Cette partie commence par la présentation des résultats d’une étude évaluative du deuxième plan d’action en matière de violence conjugale du gouvernement du Québec. Élisabeth Lesieux, Maryse Rinfret-Raynor et Normand Brodeur (p. 259-273) font ressortir les avancées intéressantes que les maisons d’hébergement ont pu mettre en oeuvre grâce à ce plan d’action gouvernemental. Leur texte comporte également des recommandations en vue de l’élaboration du prochain plan d’action.

Katja Smedslund (p. 275-290) présente trois initiatives novatrices mises en oeuvre dans trois pays distincts dans le but de contrer les violences faites aux femmes : 1) une pratique de collaboration interinstitutionnelle élaborée sur le plan local à Berlin (Allemagne); 2) l’adoption d’une loi sur l’éviction du conjoint violent du domicile en Autriche; et 3) l’adoption d’une loi encadrant les mesures de protection des victimes des violences de genre adoptée en Espagne. L’auteure discute des limites, des résistances et des retombées associées à l’instauration de ces pratiques et de la possibilité d’implanter ces mesures dans d’autres pays.

La modernisation du système de justice pénale new-yorkais en matière de protection des femmes victimes de violence proposée par Judy Harris Kluger (p. 291-305) insiste sur la nécessité de transformer les attitudes et les mentalités à l’égard de la violence conjugale, puisqu’elles sont profondément ancrées dans la culture institutionnelle. Parmi les nouvelles mesures législatives mises en avant, mentionnons les tribunaux spécialisés en violence conjugale et des mesures de protection pour les femmes victimes de trafic sexuel, de même que pour les immigrantes.
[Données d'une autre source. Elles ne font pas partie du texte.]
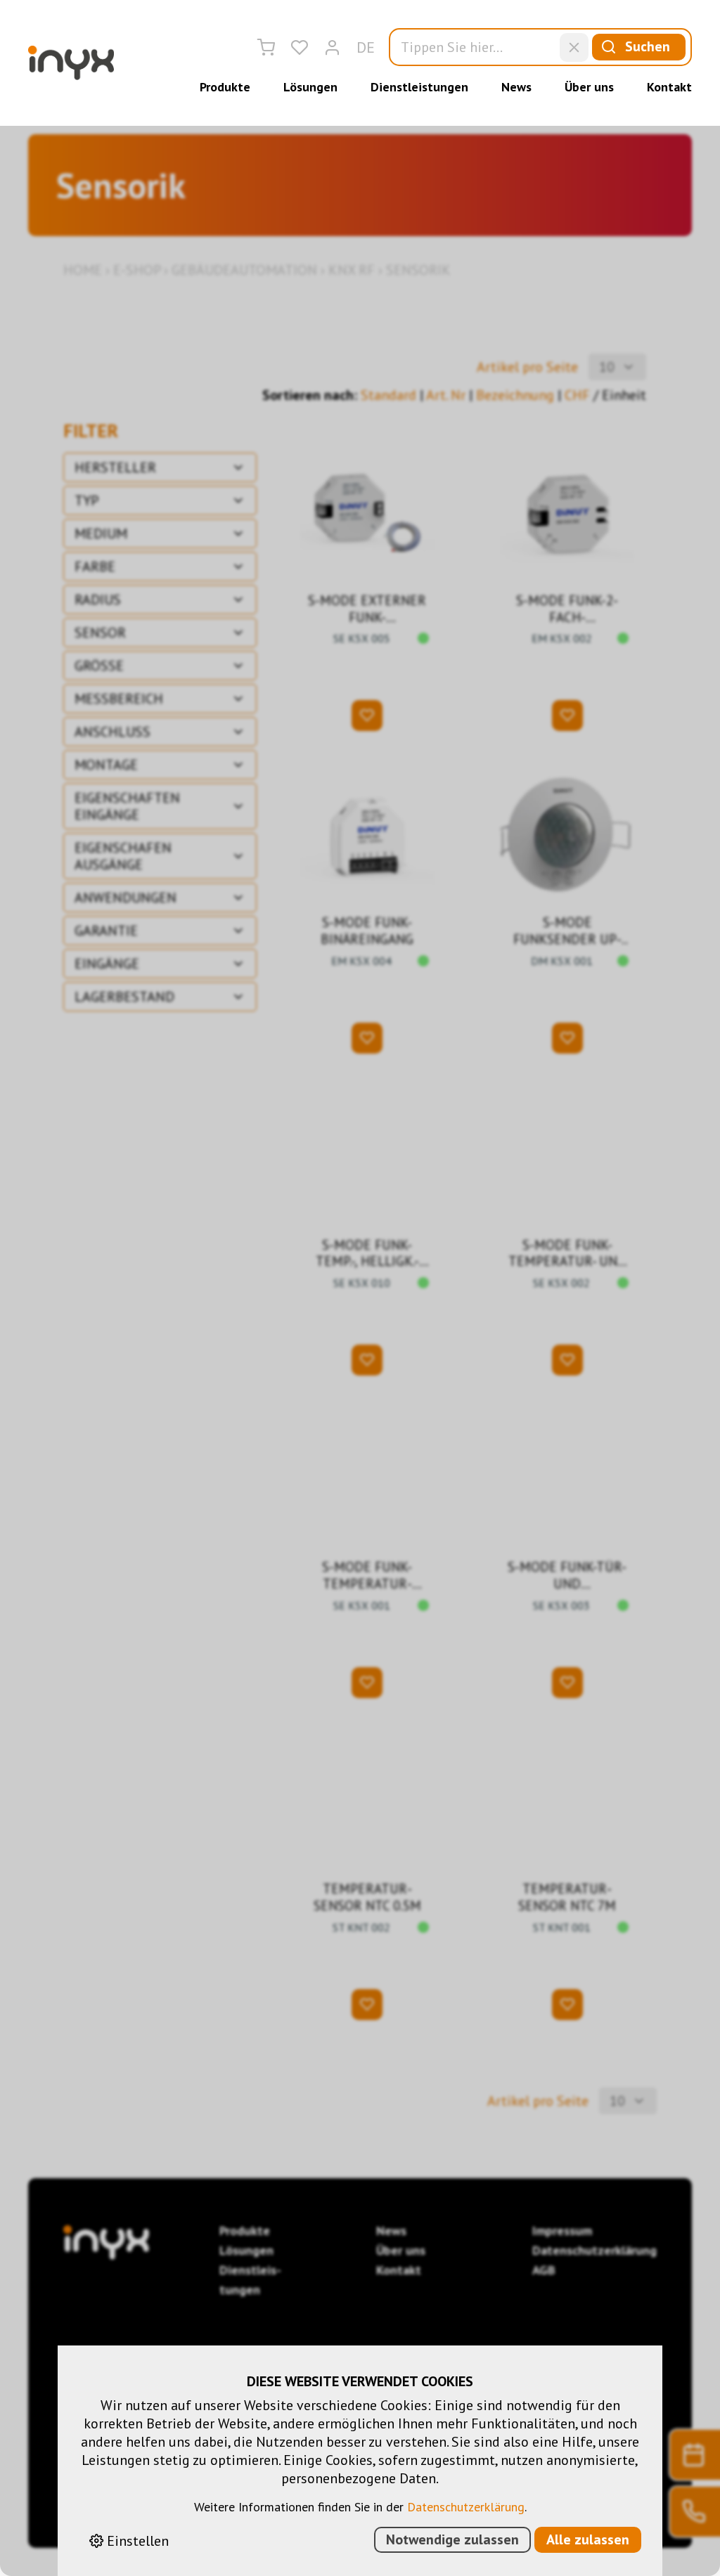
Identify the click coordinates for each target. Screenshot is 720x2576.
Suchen (647, 46)
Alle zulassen (587, 2539)
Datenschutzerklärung (466, 2507)
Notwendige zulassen (452, 2539)
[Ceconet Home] (71, 63)
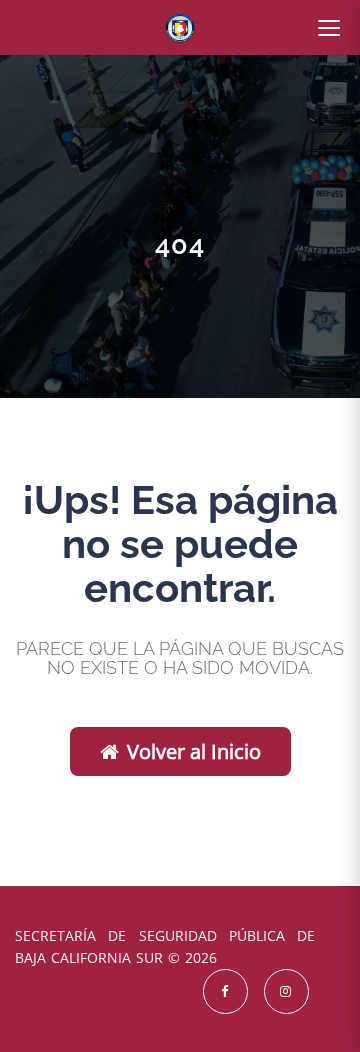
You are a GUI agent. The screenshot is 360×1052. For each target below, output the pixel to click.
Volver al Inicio (194, 751)
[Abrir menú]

Le texte de Sonia Gauthier et ses collègues (p. 307-322), favorise l’approche de réduction des méfaits dans l’intervention auprès de femmes victimes de violence conjugale qui décident de rester avec leur conjoint. Cette approche permettrait de limiter les conséquences de la violence pour les femmes, dans un esprit de non-jugement et de tolérance à l’égard de leur choix, outre qu’elle aurait des retombées intéressantes pour les personnes-ressources et spécialistes. Ainsi, ces auteures suggèrent qu’un tel modèle permettrait de diminuer le sentiment d’impuissance souvent ressenti dans l’intervention auprès des femmes victimes de violence conjugale.

En conclusion, ce livre apporte un éclairage nouveau sur la complexité du phénomène de la violence faite aux femmes de même que sur la diversité des expériences de celles-ci. Il fournit également certaines pistes de recherche et d’intervention. Une des pistes suggérées est de repenser les représentations de la violence conjugale en fonction de ses différentes formes et d’adopter des définitions communes pour assurer une meilleure compréhension du phénomène.

Par ailleurs, le modèle explicatif du genre devrait s’ouvrir à la perspective intersectionnelle. En effet, celle-ci permettrait de tenir compte de facteurs structurels découlant de la mondialisation, de la migration et du contexte politicoéconomique dans lequel les femmes se trouvent, alors que ces facteurs peuvent contribuer à fragiliser leur condition. De plus, les facteurs augmentant le risque que les femmes soient victimes de violence conjugale ou d’homicide conjugal doivent continuer d’occuper une place importante dans les préoccupations en matière de recherche et d’intervention. Des efforts doivent aussi être poursuivis en vue de diversifier l’offre de services et de proposer des interventions plus adaptées à certaines formes de violence envers les femmes moins documentées jusqu’à présent : celle qui est vécue par les jeunes dans leurs relations amoureuses, la violence sexuelle subie par les aînées, la violence conjugale dans le cas des sans-abris, la violence à travers les mariages forcés, les violences structurelles dont sont victimes les immigrantes et les autochtones. À cet effet, l’ouvrage expose des stratégies novatrices mises au point dans divers pays, desquelles il sera possible de s’inspirer dans le but de renouveler les politiques sociales s’adressant aux femmes victimes de violence.

En somme, les violences envers les femmes représentent un phénomène universel, qui tend à changer et à se complexifier avec le temps. Les lectrices et les lecteurs sont invités à réfléchir à la question et à se mobiliser contre ces diverses formes de violence envers les femmes, tout en ne négligeant pas la responsabilité sociale entourant la problématique.